Ed departments need to look before leaping — The Bluegrass Institute for Public Policy Solutions

A couple of days ago the Kentucky Department of Education sent out a glowing press release, “Report Ranks Kentucky in Top Ten for Core Academic Improvement.”

The release crowed about how well Kentucky looked in a new report from Harvard, “Achievement Growth: International and U.S. State Trends in Student Performance.”

I’m told the Maryland department was cheering about that state’s supposed performance, as well. Certainly, the Maryland story was picked up by the Washington Post.

In both cases, the claims were based on the Harvard team’s review of score improvements in reading, mathematics and science from the National Assessment of Educational Progress (NAEP).

Well, I know Kentucky’s NAEP performance isn’t quite so Sterling; so, I took a look at the Harvard report to see how the researchers developed their findings.
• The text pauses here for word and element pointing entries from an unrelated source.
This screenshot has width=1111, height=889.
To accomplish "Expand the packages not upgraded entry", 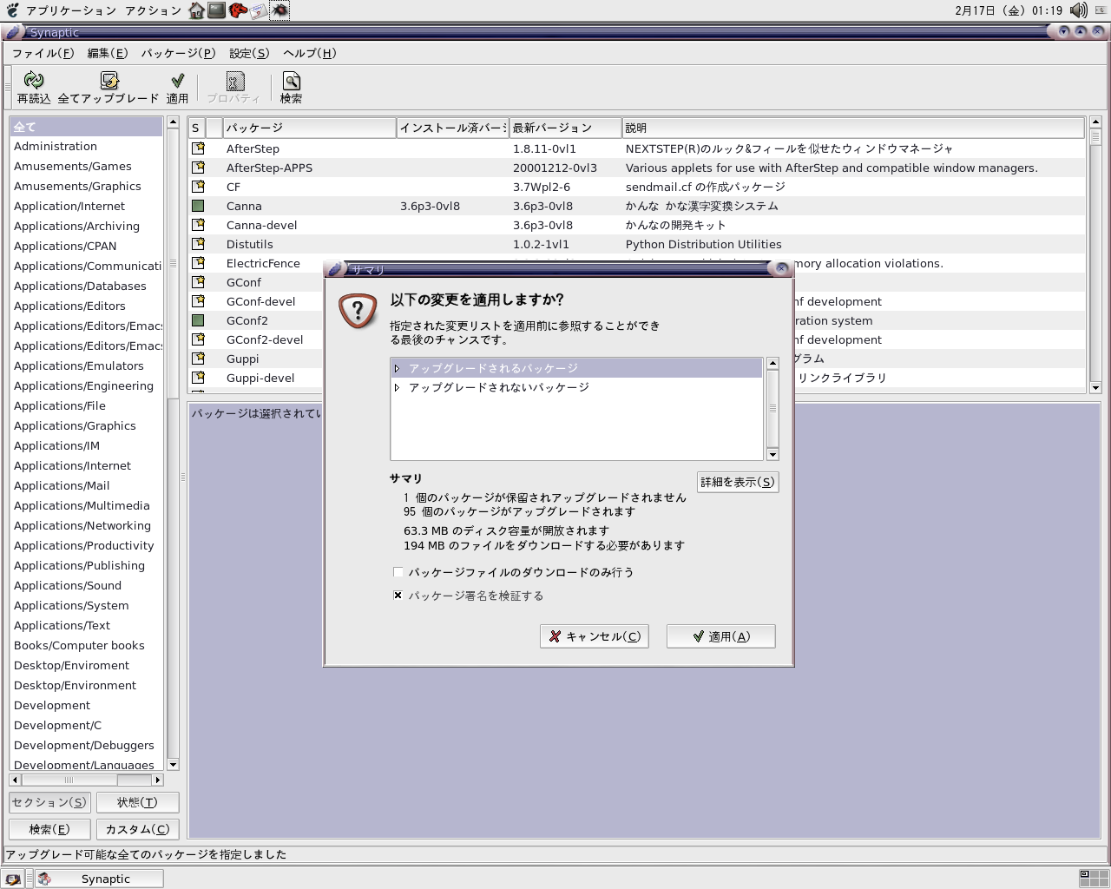I will pos(398,387).
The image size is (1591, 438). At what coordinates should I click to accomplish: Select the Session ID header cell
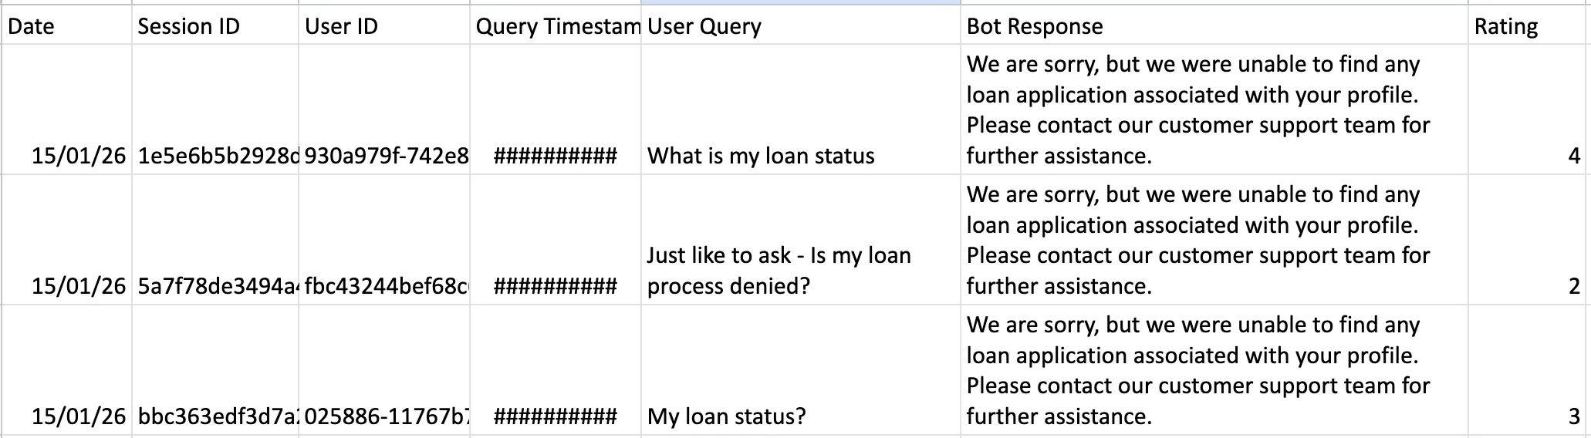(x=215, y=25)
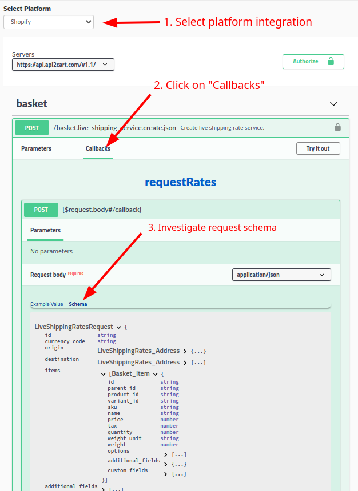Image resolution: width=358 pixels, height=491 pixels.
Task: Click the requestRates callback heading
Action: point(181,182)
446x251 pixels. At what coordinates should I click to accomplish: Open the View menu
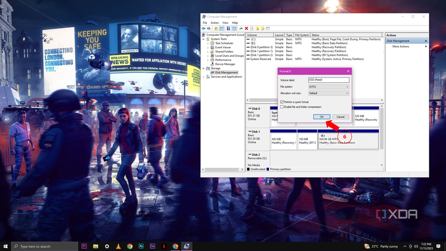225,22
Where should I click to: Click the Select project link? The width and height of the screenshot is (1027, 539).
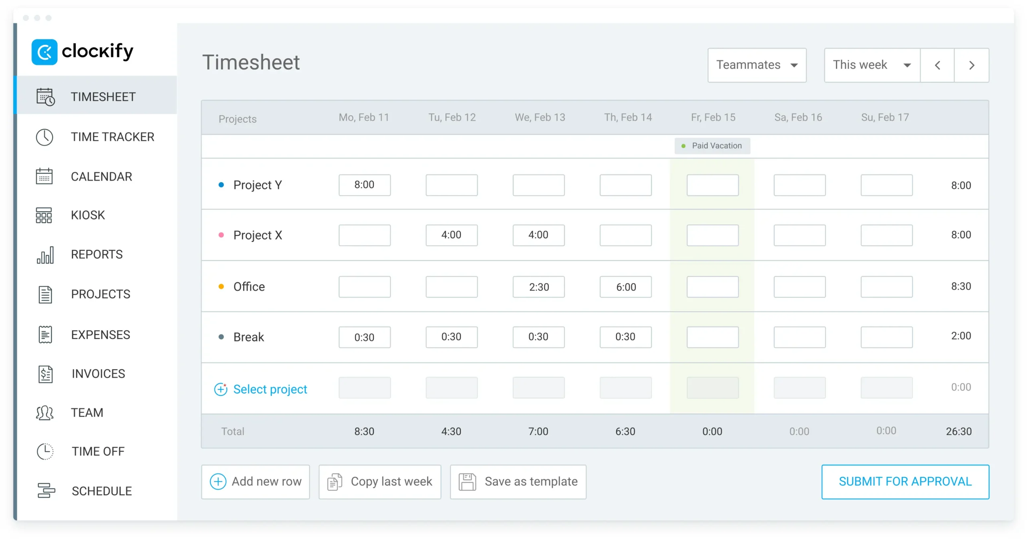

What I found was no surprise.

As usual when we hear these sorts of amazing claims about Kentucky’s public education system, the Harvard report only examines overall average student scores from the NAEP. The report thus ignores cautions found in all recent NAEP Report Cards that when data is compared between states, you have to consider the racial makeup of the school systems in those states and make note of unusual rates of exclusion of students from taking the NAEP, too.

The Harvard report uses some rather mysterious calculations (more on that later, if you click the “Read More” link below) to show Kentucky’s overall academic growth on NAEP between 1992 and 2011 across the three subjects of reading, mathematics and science ranked at number 7 among 41 states with NAEP data (See Table B.2 in the report)(rank updated 28 Jul 12 to correct for an error in Kentucky Department of Education's press release, which claimed Kentucky ranked 5th).

But, the report’s methodology, which, I reiterate, ignores warnings in the NAEP Report Cards themselves, overlooks some very important facts. And, the report creates an overly rosy picture for Kentucky, as well.

For example, as the table below shows, Kentucky’s black fourth grade students certainly didn’t share in all this wonderful success, at least not in math.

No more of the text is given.